The Open 2019: Tiger Woods’ dismal first round a reminder that he’s playing on borrowed time
PORTRUSH, Northern Ireland — The requiem came in a whisper. A small group had gathered by the 9th green of Royal Portrush to pay their respects to Tiger Woods’s dearly departed Open chances. Roger Maltbie, in a moment of candor between TV takes, said softly what all the mourners were feeling: “There’s nothing there. He can’t hit it in the fairway and he can’t hit it out of this stuff” — he ran his foot through the gnarly rough — “so how long can this last?”
The mood was as gloomy as the dark skies. Tiger’s round had begun with a snipey smother-pull stinger that didn’t sting. More dispiriting was the wince that followed. It was more than metaphysical. Woods had looked stiff and creaky in his last start, at foggy Pebble Beach. A month with no competitive golf had followed, leading to questions about the state of the reconstituted spine. (In little moments of candor Woods has hinted at the physical toll of his Masters victory.) Now, after a long flight across the ocean, how would he fare at cold, wind-blown Portrush? That wince said it all, and it only got worse from there.
Tiger Woods is off the first tee at Royal Portrush. Little grimace after his drive. Not good. pic.twitter.com/Fm2aotBFO7
— Kyle Boone (@Kyle__Boone) July 18, 2019
Woods followed his drive on the 1st hole with a tentative swing out of the weeds, coming up miles short of the green, though he saved par with a crafty bunker shot. On the downwind par-5 2nd — the easiest hole on the course — Woods drove into a fairway bunker and had to scramble for par, giving up half a shot to the field.

• [Task set]:
[1] Duplicate the full article on Tiger Woods's first round at the 2019 Open, word for word.
[2] Please write out the rows from the line with "This screenshot has width=1097, height=646." up to and including the line with "Action: tap(492, 58)", unchanged and without the pictures.

• [Material for this exercise]:
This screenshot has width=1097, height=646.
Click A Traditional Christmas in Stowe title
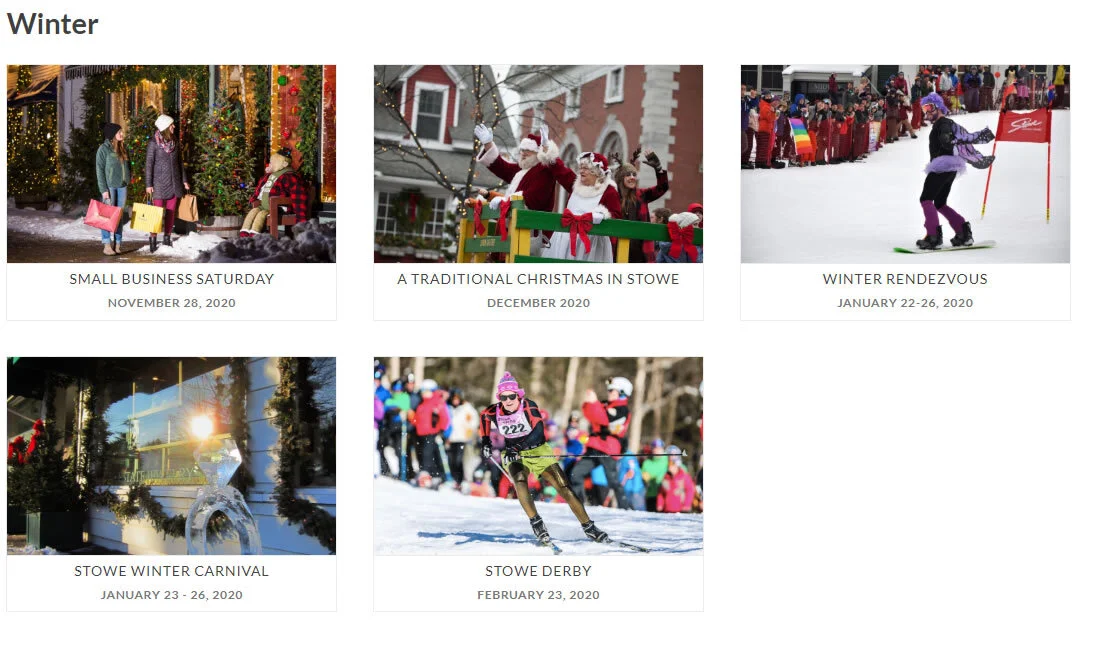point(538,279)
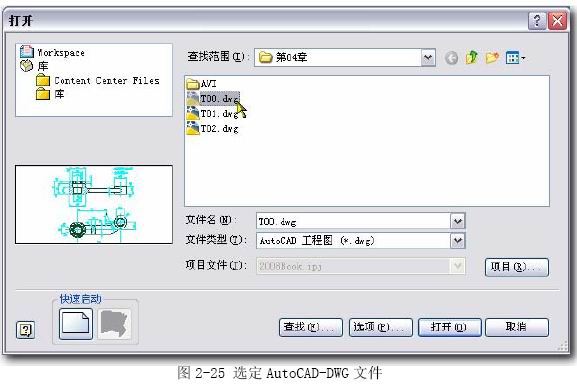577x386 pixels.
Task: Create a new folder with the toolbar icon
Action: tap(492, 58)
---
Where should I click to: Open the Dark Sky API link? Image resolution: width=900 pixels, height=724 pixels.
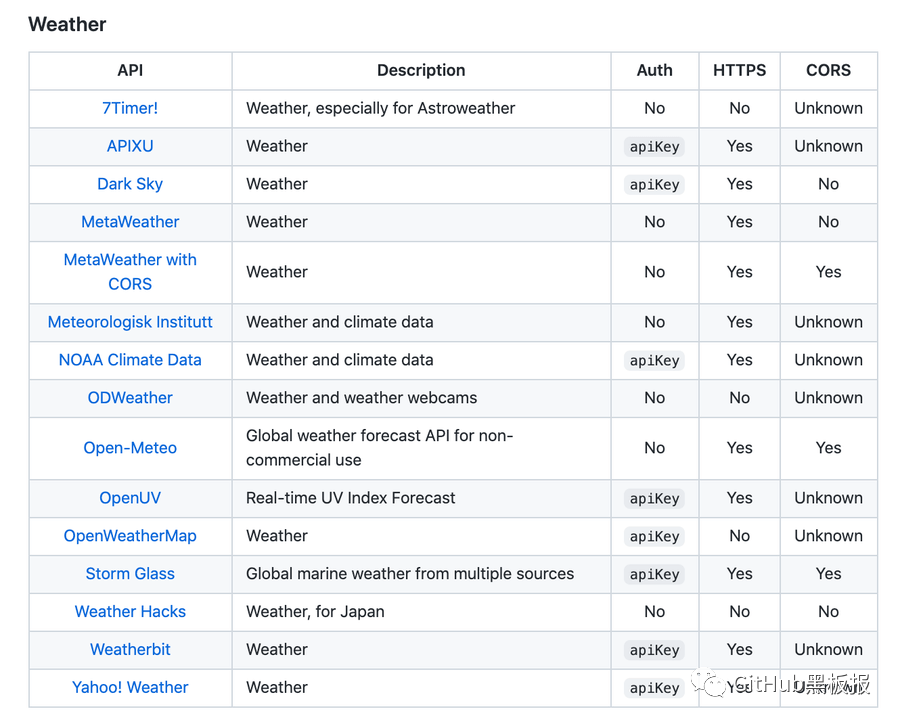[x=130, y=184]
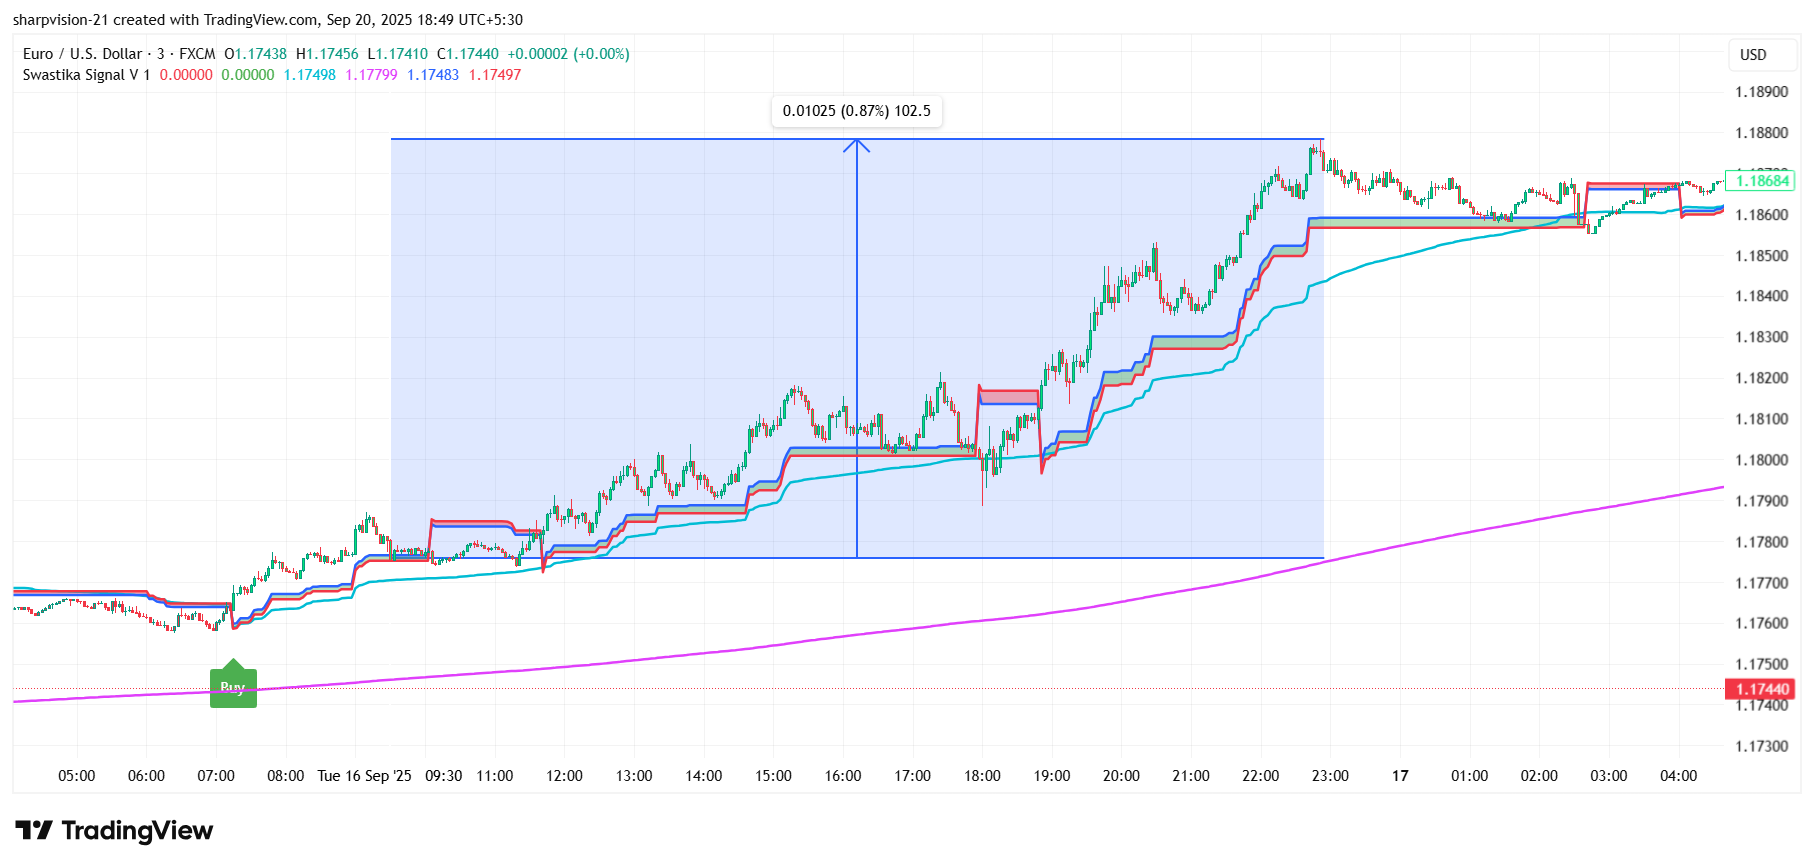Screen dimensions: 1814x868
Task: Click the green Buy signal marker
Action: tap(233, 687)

• [Outputs by task]:
[1]
The Open 2019: Tiger Woods’ dismal first round a reminder that he’s playing on borrowed time
PORTRUSH, Northern Ireland — The requiem came in a whisper. A small group had gathered by the 9th green of Royal Portrush to pay their respects to Tiger Woods’s dearly departed Open chances. Roger Maltbie, in a moment of candor between TV takes, said softly what all the mourners were feeling: “There’s nothing there. He can’t hit it in the fairway and he can’t hit it out of this stuff” — he ran his foot through the gnarly rough — “so how long can this last?”
The mood was as gloomy as the dark skies. Tiger’s round had begun with a snipey smother-pull stinger that didn’t sting. More dispiriting was the wince that followed. It was more than metaphysical. Woods had looked stiff and creaky in his last start, at foggy Pebble Beach. A month with no competitive golf had followed, leading to questions about the state of the reconstituted spine. (In little moments of candor Woods has hinted at the physical toll of his Masters victory.) Now, after a long flight across the ocean, how would he fare at cold, wind-blown Portrush? That wince said it all, and it only got worse from there.
Tiger Woods is off the first tee at Royal Portrush. Little grimace after his drive. Not good. pic.twitter.com/Fm2aotBFO7
— Kyle Boone (@Kyle__Boone) July 18, 2019
Woods followed his drive on the 1st hole with a tentative swing out of the weeds, coming up miles short of the green, though he saved par with a crafty bunker shot. On the downwind par-5 2nd — the easiest hole on the course — Woods drove into a fairway bunker and had to scramble for par, giving up half a shot to the field.

[2]
This screenshot has width=1097, height=646.
Click A Traditional Christmas in Stowe title
point(538,279)
577x386 pixels.
Task: Create a new folder with the toolbar icon
Action: tap(492, 58)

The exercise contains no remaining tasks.